This is a helpful way to frame thinking about pursuing your own hobbies and passions as a parent. Modern-day motherhood is fraught with the expectation that we need to be all things to our children, and provide them with precious memories and enriching, entertaining activities every day of the year. A good mother is one who martyrs herself for the sake of her children. But there’s a backlash against that attitude nowadays, which I’m glad to see, and this article is the latest (and least hysterical) one I’ve seen. It’s worth a read.

2. The Moral Bucket List — by David Brooks in the New York Times. This article has been all over the place recently, and for good reason.

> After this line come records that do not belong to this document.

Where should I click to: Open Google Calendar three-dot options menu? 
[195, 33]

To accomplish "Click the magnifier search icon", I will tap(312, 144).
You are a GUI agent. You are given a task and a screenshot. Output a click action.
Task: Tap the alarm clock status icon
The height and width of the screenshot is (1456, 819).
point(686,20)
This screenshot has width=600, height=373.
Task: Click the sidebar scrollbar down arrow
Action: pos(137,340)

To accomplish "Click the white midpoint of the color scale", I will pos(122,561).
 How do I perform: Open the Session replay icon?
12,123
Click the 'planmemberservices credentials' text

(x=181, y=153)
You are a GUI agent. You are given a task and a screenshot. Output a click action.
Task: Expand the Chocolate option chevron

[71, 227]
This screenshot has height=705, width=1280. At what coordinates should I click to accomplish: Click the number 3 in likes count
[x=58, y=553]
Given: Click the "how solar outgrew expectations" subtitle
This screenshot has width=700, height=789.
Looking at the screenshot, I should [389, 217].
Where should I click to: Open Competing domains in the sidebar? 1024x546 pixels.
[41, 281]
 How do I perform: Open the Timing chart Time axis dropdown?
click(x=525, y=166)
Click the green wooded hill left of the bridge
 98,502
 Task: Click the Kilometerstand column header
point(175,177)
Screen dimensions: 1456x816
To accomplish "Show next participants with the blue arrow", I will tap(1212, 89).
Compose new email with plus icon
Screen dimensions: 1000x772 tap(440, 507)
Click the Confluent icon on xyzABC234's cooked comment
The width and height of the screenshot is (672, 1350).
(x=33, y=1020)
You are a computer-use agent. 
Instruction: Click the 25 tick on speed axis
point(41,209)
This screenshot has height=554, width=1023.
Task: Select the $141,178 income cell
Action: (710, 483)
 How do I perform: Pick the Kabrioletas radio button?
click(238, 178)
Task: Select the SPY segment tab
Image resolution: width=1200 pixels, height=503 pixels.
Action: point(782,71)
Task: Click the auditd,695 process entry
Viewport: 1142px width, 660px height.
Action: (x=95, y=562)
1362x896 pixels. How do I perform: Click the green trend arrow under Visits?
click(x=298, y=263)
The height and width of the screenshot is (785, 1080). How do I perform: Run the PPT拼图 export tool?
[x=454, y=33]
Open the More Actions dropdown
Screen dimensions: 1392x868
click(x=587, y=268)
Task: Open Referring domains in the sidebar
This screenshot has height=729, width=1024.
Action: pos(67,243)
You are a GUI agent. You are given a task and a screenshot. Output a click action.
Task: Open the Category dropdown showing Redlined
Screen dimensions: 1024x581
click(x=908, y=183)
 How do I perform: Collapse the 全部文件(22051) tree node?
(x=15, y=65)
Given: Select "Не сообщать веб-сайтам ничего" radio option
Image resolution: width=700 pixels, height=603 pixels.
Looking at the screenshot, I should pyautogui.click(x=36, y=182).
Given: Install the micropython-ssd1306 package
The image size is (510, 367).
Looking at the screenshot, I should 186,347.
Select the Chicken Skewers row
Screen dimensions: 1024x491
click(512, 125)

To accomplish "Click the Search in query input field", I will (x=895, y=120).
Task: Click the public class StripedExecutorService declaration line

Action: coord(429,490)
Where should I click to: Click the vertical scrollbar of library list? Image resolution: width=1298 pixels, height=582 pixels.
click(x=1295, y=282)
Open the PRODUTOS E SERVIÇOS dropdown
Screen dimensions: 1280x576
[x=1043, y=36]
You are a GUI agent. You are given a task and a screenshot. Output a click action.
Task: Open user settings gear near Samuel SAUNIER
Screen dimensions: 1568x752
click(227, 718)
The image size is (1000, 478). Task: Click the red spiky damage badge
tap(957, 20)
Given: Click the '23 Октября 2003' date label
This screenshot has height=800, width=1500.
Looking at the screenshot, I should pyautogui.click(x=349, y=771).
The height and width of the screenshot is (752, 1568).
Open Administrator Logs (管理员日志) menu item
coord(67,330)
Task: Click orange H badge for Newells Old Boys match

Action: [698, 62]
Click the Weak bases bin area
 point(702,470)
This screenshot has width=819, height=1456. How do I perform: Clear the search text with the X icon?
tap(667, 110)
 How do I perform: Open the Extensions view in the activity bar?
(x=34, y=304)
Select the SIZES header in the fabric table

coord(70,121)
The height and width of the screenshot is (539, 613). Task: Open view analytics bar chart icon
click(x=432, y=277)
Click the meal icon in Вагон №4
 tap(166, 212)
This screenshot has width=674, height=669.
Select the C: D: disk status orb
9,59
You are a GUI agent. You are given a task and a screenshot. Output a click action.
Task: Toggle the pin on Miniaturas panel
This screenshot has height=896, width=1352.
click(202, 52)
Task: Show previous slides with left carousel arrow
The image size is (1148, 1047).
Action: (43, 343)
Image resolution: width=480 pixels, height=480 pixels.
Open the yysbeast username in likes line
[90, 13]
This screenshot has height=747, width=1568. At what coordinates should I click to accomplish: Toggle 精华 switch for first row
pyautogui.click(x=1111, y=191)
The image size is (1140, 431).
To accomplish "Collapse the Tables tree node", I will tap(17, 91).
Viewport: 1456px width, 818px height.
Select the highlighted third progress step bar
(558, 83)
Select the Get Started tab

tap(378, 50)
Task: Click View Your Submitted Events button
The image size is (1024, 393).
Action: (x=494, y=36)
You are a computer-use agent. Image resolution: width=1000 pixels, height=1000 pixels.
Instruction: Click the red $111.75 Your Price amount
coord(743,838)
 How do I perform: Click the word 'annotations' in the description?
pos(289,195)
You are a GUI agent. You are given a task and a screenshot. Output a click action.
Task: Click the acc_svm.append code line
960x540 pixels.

About once a month I run across a person who radiates an inner light. These people can be in any walk of life. They seem deeply good. They listen well. They make you feel funny and valued. You often catch them looking after other people and as they do so their laugh is musical and their manner is infused with gratitude. They are not thinking about what wonderful work they are doing. They are not thinking about themselves at all.

When I meet such a person it brightens my whole day. But I confess I often have a sadder thought: It occurs to me that I’ve achieved a decent level of career success, but I have not achieved that. I have not achieved that generosity of spirit, or that depth of character.

It’s my goal in life to be like the person David Brooks describes above, but I often get caught up in how that person looks and acts on the outside, rather than allowing myself to grow into compassion and wisdom on the inside. It’s not cute.

In his article, Brooks brings up the concept of a person’s “core sin” — your primary weakness — and in the interest of completing my own moral bucket list, I’ve been thinking about how I too can defeat my own weaknesses. (See my previous post, on not making the perfect the enemy of the good.) The lesson here, too, is that this is a lifelong learning process, not necessarily something I will master in a week, but that that’s the point. At the risk of sounding cheesy, it’s the journey that’s important, not the destination.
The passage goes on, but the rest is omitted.